[WHAT IS NEEDED] Locate the word "legend" in the data below, then copy every line that holds it.

[EXCERPTED DATA]
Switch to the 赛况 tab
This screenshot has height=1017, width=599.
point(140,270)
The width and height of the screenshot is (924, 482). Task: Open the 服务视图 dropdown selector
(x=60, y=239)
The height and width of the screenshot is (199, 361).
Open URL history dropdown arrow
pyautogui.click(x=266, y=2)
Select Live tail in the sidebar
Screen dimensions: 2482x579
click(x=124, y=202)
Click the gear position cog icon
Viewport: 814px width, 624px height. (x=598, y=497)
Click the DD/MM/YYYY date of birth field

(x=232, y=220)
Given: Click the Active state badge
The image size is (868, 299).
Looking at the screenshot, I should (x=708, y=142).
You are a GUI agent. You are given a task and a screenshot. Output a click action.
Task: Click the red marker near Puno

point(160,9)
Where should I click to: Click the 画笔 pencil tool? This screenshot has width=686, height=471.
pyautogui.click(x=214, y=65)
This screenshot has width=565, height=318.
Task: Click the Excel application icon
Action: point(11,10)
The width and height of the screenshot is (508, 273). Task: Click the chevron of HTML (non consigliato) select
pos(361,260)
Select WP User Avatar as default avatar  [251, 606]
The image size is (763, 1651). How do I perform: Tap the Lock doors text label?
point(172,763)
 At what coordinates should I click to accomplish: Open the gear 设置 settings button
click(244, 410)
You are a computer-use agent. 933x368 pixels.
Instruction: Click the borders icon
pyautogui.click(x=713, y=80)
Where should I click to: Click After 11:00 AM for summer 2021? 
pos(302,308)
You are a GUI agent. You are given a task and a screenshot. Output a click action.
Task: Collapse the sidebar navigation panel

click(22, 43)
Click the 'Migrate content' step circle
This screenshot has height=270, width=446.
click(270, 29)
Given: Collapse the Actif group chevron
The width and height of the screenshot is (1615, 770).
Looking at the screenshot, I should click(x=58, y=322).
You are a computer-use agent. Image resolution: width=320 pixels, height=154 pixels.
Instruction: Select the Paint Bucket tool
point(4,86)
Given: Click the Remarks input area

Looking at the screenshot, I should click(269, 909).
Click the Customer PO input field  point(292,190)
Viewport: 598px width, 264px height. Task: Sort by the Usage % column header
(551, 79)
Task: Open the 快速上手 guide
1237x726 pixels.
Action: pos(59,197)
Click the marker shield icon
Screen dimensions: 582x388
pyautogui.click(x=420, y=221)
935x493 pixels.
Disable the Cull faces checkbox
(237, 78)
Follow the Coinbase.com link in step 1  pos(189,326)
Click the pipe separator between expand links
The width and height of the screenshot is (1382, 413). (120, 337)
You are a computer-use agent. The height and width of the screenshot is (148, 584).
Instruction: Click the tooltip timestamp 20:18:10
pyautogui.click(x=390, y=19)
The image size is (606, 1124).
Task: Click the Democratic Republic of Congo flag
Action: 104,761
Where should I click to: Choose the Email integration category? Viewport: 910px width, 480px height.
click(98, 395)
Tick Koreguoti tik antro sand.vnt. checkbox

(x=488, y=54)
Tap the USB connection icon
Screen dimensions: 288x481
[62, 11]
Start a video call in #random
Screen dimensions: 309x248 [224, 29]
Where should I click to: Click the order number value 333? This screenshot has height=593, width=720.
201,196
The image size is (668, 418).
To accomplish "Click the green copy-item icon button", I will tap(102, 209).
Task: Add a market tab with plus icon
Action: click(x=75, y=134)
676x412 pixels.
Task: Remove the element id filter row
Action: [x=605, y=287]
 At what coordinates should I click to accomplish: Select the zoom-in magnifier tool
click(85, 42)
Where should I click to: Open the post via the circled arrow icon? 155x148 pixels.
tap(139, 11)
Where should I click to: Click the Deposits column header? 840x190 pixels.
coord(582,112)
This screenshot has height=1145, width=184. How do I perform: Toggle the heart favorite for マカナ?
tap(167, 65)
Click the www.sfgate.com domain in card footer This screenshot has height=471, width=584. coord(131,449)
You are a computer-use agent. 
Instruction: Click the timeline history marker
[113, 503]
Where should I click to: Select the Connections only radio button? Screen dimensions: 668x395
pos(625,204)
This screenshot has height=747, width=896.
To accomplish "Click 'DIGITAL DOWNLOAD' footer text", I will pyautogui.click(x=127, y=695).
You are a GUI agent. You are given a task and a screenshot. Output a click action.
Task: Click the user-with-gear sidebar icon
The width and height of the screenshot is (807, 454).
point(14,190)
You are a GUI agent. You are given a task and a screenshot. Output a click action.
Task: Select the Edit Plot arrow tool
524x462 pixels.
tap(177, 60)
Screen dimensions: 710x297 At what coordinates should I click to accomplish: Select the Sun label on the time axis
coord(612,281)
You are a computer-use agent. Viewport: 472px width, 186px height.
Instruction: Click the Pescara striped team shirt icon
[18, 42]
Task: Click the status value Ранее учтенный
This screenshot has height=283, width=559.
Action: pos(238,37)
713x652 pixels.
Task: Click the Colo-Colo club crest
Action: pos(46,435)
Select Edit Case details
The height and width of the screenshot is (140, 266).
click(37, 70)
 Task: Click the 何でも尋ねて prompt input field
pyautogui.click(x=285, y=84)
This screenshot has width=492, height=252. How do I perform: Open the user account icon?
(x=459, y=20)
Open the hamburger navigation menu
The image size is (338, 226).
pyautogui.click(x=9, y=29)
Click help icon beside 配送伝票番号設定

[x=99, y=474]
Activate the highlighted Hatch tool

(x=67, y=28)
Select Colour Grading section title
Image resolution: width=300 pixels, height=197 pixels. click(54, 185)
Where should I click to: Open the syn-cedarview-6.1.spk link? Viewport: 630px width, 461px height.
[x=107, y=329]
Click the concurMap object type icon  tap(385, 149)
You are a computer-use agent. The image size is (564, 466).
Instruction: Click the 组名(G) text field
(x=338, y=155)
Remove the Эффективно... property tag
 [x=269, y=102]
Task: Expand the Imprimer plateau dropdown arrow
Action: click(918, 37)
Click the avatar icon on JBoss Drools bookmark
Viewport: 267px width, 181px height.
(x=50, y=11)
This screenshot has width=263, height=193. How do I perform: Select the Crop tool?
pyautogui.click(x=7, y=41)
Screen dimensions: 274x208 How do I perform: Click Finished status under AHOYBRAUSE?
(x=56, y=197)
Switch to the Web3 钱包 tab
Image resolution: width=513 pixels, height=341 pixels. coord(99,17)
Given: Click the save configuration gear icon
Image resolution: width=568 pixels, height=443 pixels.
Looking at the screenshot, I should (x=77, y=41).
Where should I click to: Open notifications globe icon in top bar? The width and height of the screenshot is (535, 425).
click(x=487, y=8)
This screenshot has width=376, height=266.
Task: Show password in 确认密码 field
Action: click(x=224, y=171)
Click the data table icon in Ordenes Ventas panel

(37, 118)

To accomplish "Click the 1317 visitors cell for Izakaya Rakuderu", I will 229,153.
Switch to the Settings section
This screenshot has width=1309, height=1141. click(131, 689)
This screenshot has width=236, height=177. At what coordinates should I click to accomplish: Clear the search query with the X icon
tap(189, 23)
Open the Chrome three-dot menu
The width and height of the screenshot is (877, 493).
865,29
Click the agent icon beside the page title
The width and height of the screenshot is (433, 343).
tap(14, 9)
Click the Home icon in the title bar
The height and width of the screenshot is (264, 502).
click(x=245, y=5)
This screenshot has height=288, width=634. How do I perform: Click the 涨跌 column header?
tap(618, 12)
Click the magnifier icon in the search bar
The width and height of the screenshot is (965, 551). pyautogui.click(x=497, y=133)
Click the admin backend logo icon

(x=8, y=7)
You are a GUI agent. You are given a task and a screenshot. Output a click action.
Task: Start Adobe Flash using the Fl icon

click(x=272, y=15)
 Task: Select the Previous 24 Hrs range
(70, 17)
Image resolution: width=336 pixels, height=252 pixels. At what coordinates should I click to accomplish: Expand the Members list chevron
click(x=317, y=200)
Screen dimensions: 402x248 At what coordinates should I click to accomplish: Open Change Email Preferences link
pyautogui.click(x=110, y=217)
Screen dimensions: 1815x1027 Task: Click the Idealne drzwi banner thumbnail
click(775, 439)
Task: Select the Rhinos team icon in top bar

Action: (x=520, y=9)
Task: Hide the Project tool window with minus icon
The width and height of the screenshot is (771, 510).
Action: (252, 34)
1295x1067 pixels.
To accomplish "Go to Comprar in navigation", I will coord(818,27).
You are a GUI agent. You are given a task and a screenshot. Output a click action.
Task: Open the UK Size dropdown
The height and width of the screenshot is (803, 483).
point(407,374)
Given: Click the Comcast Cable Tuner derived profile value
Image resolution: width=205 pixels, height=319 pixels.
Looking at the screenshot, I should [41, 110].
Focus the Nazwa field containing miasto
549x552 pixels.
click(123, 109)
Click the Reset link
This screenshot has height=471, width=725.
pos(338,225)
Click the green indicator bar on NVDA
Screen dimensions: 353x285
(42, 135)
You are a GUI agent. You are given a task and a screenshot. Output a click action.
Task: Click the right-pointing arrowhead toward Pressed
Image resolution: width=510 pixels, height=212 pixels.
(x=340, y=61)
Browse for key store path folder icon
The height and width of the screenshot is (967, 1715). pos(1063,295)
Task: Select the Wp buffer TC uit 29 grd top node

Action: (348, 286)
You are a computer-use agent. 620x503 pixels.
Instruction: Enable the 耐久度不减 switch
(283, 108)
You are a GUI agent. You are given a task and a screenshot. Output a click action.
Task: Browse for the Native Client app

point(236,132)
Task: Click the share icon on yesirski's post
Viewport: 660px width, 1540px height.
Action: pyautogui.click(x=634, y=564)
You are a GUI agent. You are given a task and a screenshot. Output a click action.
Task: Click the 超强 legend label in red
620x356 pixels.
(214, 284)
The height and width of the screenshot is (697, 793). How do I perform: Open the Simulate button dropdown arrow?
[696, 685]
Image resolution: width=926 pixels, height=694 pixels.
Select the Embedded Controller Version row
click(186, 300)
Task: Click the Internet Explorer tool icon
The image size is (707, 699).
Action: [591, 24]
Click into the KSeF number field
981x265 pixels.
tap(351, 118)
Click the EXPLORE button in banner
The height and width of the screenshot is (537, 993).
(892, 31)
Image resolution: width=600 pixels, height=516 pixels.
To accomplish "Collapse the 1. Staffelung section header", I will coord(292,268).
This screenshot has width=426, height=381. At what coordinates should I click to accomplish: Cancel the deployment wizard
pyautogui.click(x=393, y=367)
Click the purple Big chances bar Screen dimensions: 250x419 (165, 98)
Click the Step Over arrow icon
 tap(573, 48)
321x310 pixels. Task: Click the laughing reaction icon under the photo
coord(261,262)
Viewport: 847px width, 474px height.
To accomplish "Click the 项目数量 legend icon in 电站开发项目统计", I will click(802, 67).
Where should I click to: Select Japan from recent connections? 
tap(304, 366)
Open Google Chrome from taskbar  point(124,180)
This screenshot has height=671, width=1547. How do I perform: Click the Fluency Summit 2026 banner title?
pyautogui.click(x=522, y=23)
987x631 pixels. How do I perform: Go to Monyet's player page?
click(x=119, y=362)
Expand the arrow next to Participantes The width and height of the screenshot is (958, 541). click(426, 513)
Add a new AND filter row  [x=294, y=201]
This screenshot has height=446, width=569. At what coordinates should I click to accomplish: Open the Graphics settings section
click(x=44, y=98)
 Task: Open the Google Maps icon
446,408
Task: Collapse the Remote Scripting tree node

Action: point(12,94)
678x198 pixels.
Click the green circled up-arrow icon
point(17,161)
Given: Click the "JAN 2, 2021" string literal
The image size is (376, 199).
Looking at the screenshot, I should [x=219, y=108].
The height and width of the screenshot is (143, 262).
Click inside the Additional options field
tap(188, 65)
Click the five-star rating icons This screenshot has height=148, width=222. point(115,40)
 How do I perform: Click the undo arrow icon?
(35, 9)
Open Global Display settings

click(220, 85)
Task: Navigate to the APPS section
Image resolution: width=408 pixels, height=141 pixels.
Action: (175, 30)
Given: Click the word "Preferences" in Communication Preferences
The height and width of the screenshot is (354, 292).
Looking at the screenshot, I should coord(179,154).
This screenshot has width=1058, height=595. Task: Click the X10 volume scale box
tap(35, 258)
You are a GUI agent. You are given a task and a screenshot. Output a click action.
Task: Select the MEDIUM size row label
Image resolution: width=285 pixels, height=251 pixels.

[FINAL ANSWER]
Task: Click the 超强 legend label in red
To accomplish "Click the 项目数量 legend icon in 电站开发项目统计", I will click(802, 67).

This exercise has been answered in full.